In the spring of 2013, Pouvoir Magique co-founded the "Mawimbi" collective, a project designed to unite African musical heritage with contemporary soundscapes, and released two EPs. Within days of launching their label Musiques de Sphères, the duo's studio was burglarized and a hard drive with six years of painstakingly curated material had vanished. After tracking down demos they shared with friends before their final stages of completion, Clément and Bertrand reconstructed an album of 12 tracks.

Unfinished though they might be, each song is a marvelous thing to behold. Their stunning 2016 single "Eclipse," with its cinematic video, might have been one of the most immediate songs on the record, but it's the pulsing "Chalawan," with its guttural howls, fluttering flute-like passages, and driving, hypnotic beats that truly mesmerizes.

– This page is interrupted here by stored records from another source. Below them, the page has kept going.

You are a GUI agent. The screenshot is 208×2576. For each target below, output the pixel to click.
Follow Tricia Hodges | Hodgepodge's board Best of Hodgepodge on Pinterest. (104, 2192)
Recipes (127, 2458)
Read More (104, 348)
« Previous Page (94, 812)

6. Purple Disco Machine - “Body Funk” & “Devil In Me” (TIE)

Whenever a bevy of guest artists appears on a debut record, it's often best to approach the project with caution. 85% of the time, the collaborative partners either overshadow the proceedings or detract from the vision of the musician whose name is emblazoned across the top of the LP. There are, however, pleasant exceptions to the rule and Tino Piontek's Soulmatic is one of the year's most delightfully cohesive offerings. The Dresden-born Deep Funk innovator, aka Purple Disco Machine, has risen to international status since 2009, releasing one spectacular track and remix after another. It should go without saying that this long-awaited collection, featuring everyone from Kool Keith to Faithless and Boris D'lugosch, is ripe with memorable highlights.

The saucy, soaring "Mistress" shines a spotlight on the stellar pipes of "UK soul hurricane" Hannah Williams. While it might be a crowning moment within the set, its the strutting discofied "Body Funk", and the album's first single, "Devil In Me", that linger long after the record has stopped spinning. The former track with its camptastic fusion of '80s Sylvester gone 1940s military march, and the latter anthem, a soulful stunner that samples the 1968 Stax hit "Private Number", and features the vocal talents of Duane Harden and Joe Killington, feels like an unearthed classic. Without a doubt, the German DJ's debut is one of the best dance records of the year.